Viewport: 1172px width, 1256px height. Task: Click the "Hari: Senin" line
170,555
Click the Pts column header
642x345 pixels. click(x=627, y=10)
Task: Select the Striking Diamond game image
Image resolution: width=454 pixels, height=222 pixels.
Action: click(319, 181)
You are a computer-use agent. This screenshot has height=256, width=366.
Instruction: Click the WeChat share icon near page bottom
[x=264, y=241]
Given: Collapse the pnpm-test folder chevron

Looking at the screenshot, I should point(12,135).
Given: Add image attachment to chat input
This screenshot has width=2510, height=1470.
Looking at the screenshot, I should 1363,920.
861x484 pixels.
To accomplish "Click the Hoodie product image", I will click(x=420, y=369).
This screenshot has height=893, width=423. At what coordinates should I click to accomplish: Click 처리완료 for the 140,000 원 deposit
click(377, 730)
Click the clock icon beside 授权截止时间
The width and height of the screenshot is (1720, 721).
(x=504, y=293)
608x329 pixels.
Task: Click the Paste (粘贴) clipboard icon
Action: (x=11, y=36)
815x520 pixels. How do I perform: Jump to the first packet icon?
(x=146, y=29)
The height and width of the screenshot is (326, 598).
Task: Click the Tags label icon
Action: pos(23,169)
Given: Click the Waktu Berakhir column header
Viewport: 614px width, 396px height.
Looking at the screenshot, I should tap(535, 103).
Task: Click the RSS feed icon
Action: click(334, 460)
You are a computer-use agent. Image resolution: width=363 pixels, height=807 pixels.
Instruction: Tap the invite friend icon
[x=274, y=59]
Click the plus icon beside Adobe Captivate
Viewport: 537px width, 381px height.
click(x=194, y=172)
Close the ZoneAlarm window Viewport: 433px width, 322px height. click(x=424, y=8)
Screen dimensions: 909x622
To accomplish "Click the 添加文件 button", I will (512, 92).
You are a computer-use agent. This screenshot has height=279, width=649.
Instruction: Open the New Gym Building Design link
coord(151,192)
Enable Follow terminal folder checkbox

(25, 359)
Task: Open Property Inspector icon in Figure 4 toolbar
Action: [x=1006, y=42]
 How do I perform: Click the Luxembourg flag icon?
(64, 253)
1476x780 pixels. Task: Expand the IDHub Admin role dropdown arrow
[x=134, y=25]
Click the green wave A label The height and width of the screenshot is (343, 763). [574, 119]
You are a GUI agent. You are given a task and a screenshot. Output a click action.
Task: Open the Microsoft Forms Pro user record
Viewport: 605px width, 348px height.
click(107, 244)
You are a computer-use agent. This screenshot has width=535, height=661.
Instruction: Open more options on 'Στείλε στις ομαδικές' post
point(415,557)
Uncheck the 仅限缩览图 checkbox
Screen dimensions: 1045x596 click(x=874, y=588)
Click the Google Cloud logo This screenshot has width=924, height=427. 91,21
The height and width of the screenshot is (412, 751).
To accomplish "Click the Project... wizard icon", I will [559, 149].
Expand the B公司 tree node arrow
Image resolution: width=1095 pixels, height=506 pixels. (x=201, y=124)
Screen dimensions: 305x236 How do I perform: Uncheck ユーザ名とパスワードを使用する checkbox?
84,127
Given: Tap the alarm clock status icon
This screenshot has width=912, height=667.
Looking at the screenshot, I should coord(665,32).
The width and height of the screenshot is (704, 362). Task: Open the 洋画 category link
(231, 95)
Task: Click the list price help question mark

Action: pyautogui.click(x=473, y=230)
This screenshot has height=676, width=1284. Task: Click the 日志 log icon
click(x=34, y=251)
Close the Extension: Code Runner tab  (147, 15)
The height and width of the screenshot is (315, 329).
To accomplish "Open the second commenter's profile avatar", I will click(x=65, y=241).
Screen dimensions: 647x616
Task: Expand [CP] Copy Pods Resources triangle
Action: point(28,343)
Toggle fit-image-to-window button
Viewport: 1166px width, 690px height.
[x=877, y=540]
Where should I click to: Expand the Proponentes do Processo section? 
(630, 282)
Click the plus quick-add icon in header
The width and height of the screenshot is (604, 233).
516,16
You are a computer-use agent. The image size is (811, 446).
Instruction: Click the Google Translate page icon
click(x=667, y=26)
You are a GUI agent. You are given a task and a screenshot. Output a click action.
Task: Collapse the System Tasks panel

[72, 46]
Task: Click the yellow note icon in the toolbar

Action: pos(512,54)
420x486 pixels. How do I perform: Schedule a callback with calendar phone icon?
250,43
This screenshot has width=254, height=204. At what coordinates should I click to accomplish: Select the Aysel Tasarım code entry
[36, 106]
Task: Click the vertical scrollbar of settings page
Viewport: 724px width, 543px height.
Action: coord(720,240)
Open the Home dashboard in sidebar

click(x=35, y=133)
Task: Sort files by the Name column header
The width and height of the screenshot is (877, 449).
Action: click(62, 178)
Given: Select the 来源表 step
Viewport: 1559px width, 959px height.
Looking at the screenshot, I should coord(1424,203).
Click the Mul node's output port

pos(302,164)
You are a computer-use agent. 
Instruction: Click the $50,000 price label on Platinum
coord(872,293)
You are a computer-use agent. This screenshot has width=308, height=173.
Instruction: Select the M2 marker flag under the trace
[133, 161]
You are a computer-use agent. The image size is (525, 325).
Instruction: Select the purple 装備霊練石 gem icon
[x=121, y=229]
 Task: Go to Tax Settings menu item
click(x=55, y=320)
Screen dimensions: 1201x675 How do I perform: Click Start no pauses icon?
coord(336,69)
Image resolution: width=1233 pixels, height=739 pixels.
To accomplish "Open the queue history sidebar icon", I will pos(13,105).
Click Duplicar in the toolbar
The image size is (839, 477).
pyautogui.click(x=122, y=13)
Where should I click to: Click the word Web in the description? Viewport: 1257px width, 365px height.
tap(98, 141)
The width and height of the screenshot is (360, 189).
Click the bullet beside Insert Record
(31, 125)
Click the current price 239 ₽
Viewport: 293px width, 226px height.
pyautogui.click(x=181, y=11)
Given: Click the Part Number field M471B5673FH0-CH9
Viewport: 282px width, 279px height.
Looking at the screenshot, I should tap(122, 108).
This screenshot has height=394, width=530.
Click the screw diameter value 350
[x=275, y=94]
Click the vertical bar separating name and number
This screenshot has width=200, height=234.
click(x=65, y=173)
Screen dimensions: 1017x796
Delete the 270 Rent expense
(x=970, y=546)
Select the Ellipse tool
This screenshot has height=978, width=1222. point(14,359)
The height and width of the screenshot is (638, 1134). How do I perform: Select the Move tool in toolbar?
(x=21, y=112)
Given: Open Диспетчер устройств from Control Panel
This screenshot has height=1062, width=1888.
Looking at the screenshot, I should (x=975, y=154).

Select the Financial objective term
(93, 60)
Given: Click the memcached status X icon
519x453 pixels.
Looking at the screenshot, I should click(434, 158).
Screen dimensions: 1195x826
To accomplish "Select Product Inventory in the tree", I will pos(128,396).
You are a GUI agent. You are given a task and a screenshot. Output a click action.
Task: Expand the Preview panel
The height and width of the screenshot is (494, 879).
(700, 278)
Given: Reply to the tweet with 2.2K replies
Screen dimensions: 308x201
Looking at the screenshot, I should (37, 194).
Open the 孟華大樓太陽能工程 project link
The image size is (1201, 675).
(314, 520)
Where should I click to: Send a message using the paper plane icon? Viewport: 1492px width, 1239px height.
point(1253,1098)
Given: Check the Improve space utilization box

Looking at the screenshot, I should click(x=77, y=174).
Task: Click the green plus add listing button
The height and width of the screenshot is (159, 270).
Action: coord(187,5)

★ ★ ★ ★ ★ ★ ★

• _Written exercise_
Copy the entries from the line with "Uncheck the 仅限缩览图 checkbox" through the line with "Looking at the screenshot, I should coord(665,32).", character for character.

• _Exercise result_
Uncheck the 仅限缩览图 checkbox
Screen dimensions: 1045x596 click(x=874, y=588)
Click the Google Cloud logo This screenshot has width=924, height=427. 91,21
The height and width of the screenshot is (412, 751).
To accomplish "Click the Project... wizard icon", I will [559, 149].
Expand the B公司 tree node arrow
Image resolution: width=1095 pixels, height=506 pixels. (x=201, y=124)
Screen dimensions: 305x236 How do I perform: Uncheck ユーザ名とパスワードを使用する checkbox?
84,127
Given: Tap the alarm clock status icon
This screenshot has width=912, height=667.
Looking at the screenshot, I should coord(665,32).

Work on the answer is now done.